10. Met betrekking tot het criterium onder a. geldt het volgende. Het is niet in geschil dat eiser zijn identiteit en nationaliteit niet aannemelijk heeft gemaakt aan de hand van een geldige relevante documenten. Dat betekent dat eiser zijn identiteit en nationaliteit ondubbelzinnig moet aantonen met andere middelen. In dit verband heeft eiser aangevoerd dat hij hierin in geslaagd. Hij verwijst hiertoe naar de akte van erkenning van zijn kind, zijn BRP-registratie, de toekenningsbeschikkingen in het kader van de Wmo 2015 en de Jeugdwet die hem zijn verleend, de W-documenten die hij heeft verkregen en de uitspraken van de rechtbank. Naar het oordeel van de rechtbank heeft verweerder terecht het standpunt ingenomen dat al deze documenten eiser niet kunnen baten. De documenten zijn namelijk opgemaakt aan de hand van de opgave die eiser zélf heeft gedaan omtrent zijn identiteit en nationaliteit. De opgave dat hij [eiser] is die de Tanzaniaanse nationaliteit heeft, heeft eiser evenwel niet met objectieve bewijsstukken onderbouwd. Daarmee heeft eiser zijn identiteit en nationaliteit niet ondubbelzinnig aangetoond. Dat verweerder de identiteit en nationaliteit van eiser eerder in het kader van de Pw aannemelijk heeft bevonden, is niet van belang.Uit het vorenstaande vloeit voort dat een vergelijking die eiser maakt met drie uitspraken van het Hof van Justitie en één van de rechtbank Den Haag, zittingsplaats
’s-Hertogenbosch,niet opgaat.
11. Al om deze reden heeft verweerder terecht het standpunt ingenomen dat eiser niet voldoet aan alle criteria als in rechtsoverweging 10 omschreven. Verweerder heeft dan ook terecht gesteld dat eiser geen rechtmatig verblijf op grond van artikel 8, aanhef onder e, van de Vw heeft. Hieruit vloeit voort dat eiser ook geen aanspraak op de Pw kan maken. De afwijzing van de aanvragen is dus terecht geweest.

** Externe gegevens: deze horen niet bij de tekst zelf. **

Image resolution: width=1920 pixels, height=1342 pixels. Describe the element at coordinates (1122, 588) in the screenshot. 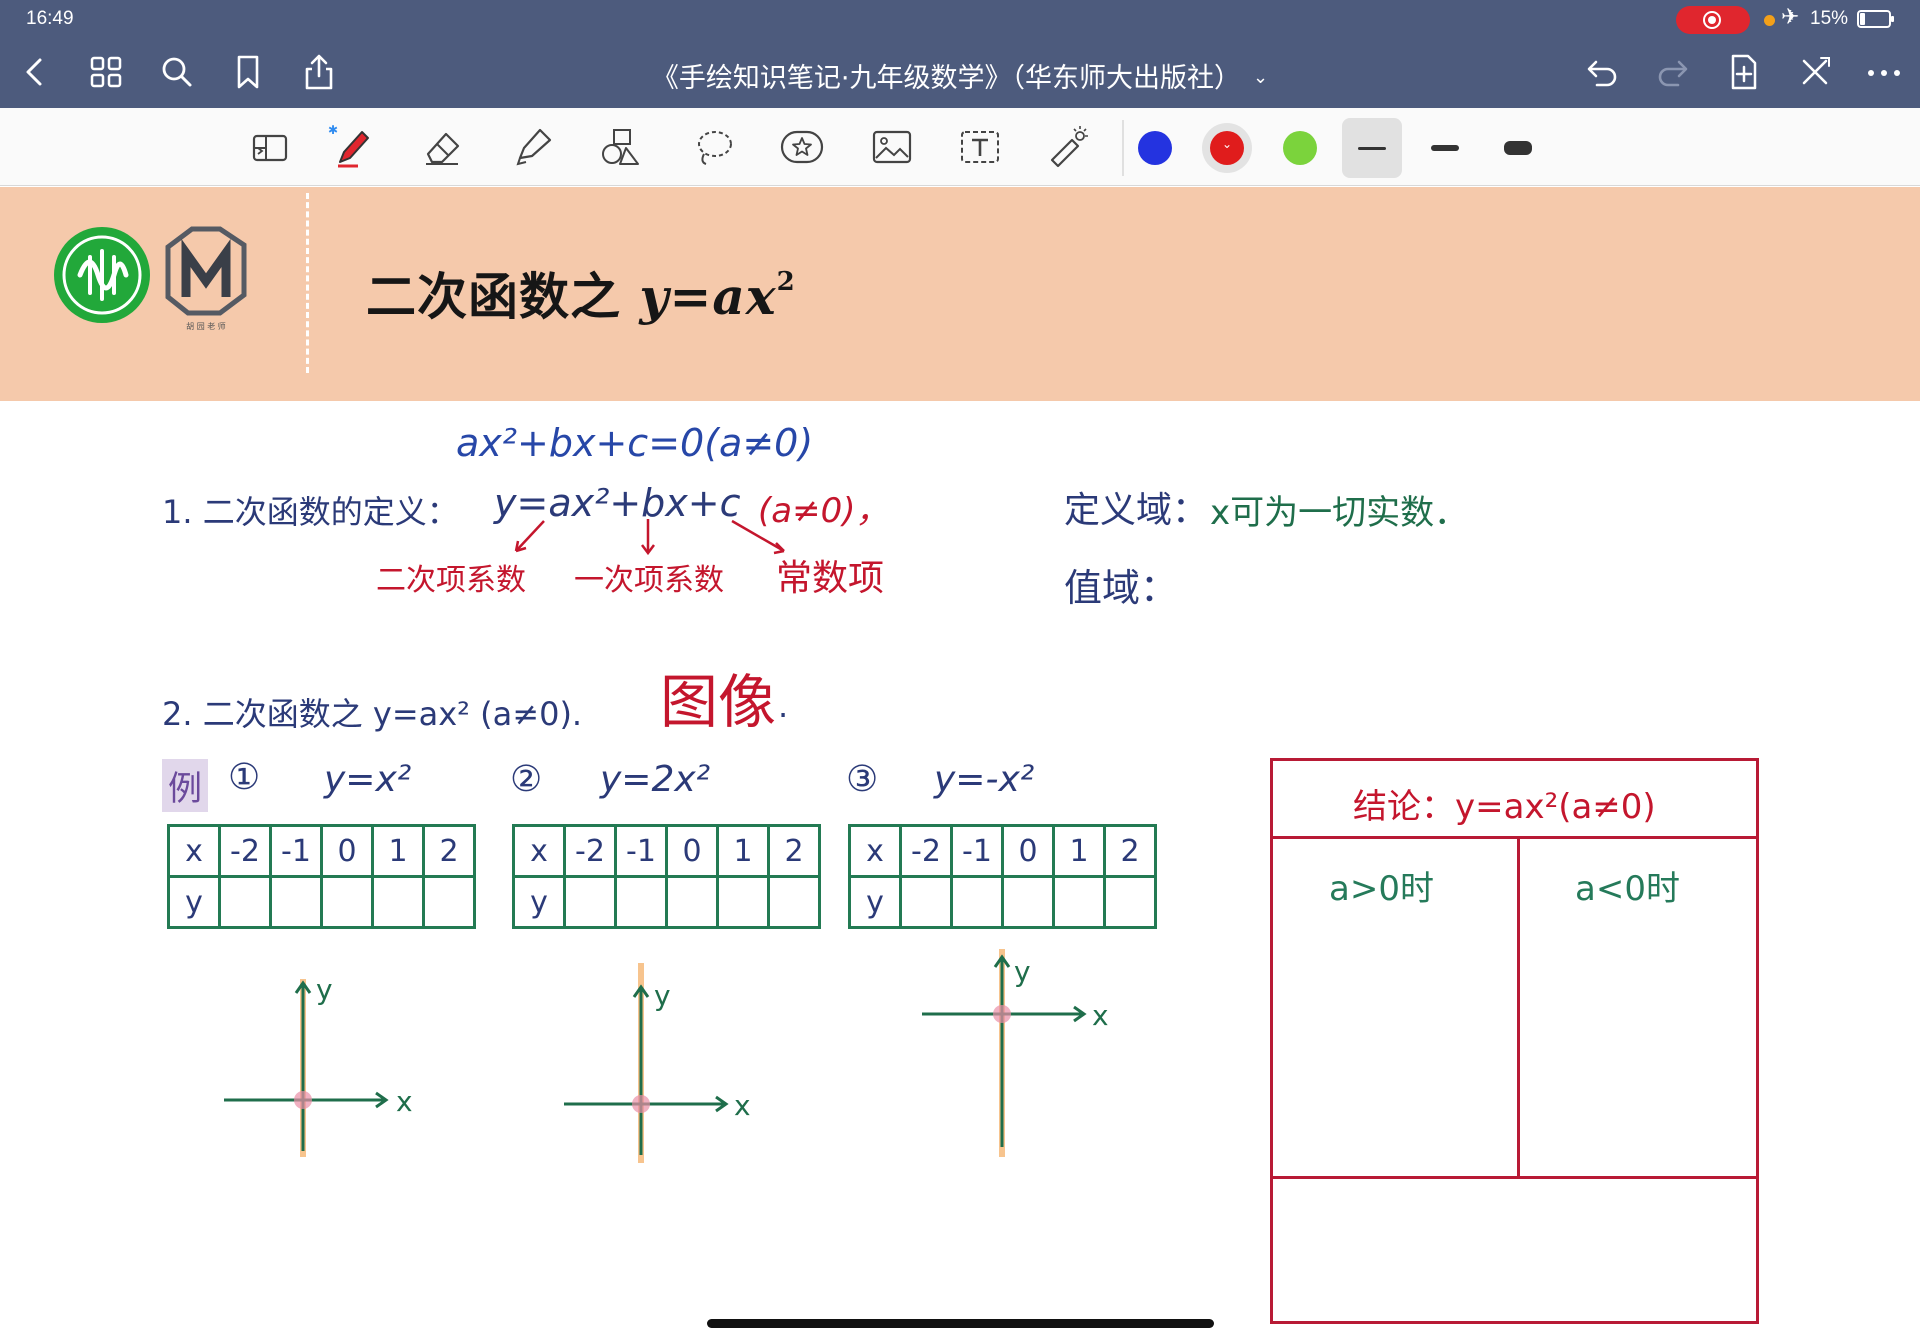

I see `range-label: 值域：` at that location.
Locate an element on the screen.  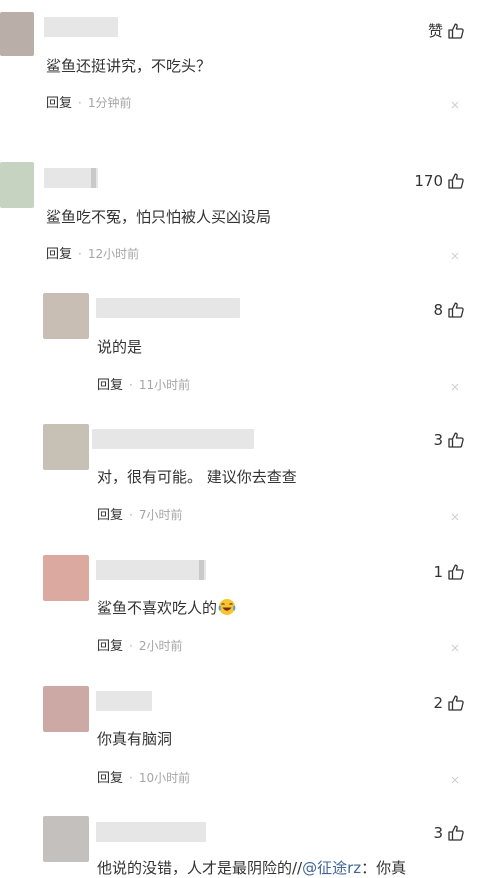
comment-meta: 回复 · 12小时前 is located at coordinates (92, 254).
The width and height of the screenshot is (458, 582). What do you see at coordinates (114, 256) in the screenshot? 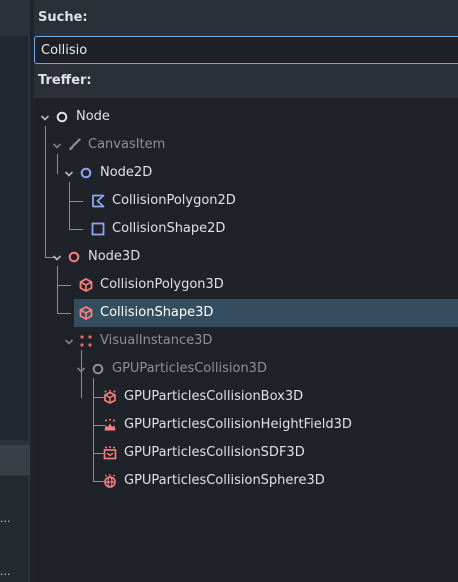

Gelet op dit oordeel behoeven de discussiepunten over de afhankelijkheidsverhouding tussen eiser en zijn kind geen bespreking meer.
12. Eiser voert voorts aan dat hij recht op bijstand heeft, omdat hij procedureel rechtmatig verblijf heeft op grond van artikel 8, aanhef en onder e, van de Vw. Dat blijkt volgens hem uit het gegeven dat hij in de BRP geregistreerd staat onder verblijfscode 30.
Ook deze beroepsgrond slaagt niet. De verblijfscode biedt namelijk geen uitsluitsel over de verblijfstatus van eiser. De rechtbank verwijst in dit verband naar vaste rechtspraak van de CRvB.Hieruit blijkt dat voor het beoordelen van het recht op bijstand van eiser niet kan worden volstaan met verwijzing naar de verblijfscode in zijn BRP-registratie. Daarentegen moet verweerder zelfstandig onderzoeken of eiser recht op bijstand heeft. Uit hetgeen hiervoor onder 10. en 11. is overwogen, blijkt dat verweerder terecht het standpunt heeft ingenomen dat dat niet het geval is.
13. Het beroep gericht tegen het besluit van 19 maart 2021 is ongegrond.
14. Uit de rechtsoverwegingen 3. en 13. volgt dat er geen aanleiding is om een voorlopige voorziening te treffen. Voor een vergoeding van het griffierecht en voor een proceskostenveroordeling, naast hetgeen onder 4. en 5. al is overwogen, is geen aanleiding.